§ **What is required**
Find "1568x778 pixels. Task: Choose" and "Given: Expand the" in the records below. Copy the lines holding them and every line between, exactly, and no others.

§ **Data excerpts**
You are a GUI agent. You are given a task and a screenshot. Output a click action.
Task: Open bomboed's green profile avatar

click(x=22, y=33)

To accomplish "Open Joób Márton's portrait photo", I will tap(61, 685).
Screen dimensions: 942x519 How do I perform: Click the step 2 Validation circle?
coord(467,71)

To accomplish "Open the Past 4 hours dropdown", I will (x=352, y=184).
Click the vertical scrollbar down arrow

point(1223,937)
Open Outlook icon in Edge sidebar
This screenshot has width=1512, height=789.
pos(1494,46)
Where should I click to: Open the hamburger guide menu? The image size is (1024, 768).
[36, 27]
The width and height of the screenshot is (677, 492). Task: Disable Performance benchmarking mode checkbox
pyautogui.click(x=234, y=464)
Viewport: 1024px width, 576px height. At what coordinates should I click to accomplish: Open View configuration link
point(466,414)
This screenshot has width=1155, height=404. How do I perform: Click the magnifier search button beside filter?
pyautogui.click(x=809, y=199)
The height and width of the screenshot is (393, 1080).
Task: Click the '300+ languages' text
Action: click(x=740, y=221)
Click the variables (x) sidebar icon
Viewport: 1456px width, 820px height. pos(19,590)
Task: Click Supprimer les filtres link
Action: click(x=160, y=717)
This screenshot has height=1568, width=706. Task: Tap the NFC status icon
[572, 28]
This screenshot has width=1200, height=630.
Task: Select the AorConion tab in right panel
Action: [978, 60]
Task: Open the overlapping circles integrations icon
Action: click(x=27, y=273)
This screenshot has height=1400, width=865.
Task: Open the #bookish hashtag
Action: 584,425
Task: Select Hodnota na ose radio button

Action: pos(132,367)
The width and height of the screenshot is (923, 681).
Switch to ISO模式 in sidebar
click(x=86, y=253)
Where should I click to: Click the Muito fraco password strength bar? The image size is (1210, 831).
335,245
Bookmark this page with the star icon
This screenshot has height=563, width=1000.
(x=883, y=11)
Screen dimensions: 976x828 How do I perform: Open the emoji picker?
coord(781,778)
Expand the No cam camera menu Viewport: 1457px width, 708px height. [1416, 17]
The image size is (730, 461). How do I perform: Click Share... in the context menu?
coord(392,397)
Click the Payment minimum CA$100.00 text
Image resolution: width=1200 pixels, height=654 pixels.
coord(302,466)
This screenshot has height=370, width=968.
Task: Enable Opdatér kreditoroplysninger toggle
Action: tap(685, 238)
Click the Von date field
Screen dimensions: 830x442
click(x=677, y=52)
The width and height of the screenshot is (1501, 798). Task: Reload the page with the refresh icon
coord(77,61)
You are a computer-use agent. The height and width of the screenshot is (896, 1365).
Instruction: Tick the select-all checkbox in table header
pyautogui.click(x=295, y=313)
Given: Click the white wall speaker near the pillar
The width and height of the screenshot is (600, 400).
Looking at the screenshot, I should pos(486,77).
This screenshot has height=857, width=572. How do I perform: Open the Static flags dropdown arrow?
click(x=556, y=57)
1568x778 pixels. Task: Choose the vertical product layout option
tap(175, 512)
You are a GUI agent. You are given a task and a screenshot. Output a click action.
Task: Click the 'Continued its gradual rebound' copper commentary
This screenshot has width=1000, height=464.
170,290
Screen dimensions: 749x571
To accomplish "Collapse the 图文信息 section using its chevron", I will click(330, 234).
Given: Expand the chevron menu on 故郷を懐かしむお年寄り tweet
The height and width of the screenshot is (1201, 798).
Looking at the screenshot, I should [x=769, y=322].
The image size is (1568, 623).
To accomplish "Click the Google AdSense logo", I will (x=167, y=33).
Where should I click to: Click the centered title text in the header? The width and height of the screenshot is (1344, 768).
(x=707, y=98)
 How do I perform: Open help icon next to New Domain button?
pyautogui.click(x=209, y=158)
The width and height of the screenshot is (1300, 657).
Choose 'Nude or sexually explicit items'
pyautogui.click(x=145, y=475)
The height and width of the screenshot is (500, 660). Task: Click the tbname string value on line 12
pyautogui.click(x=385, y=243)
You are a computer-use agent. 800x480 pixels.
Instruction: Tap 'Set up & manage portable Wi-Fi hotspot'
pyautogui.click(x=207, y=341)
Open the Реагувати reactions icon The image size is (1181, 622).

§ **Solved problem**
1568x778 pixels. Task: Choose the vertical product layout option
tap(175, 512)
You are a GUI agent. You are given a task and a screenshot. Output a click action.
Task: Click the 'Continued its gradual rebound' copper commentary
This screenshot has width=1000, height=464.
170,290
Screen dimensions: 749x571
To accomplish "Collapse the 图文信息 section using its chevron", I will click(330, 234).
Given: Expand the chevron menu on 故郷を懐かしむお年寄り tweet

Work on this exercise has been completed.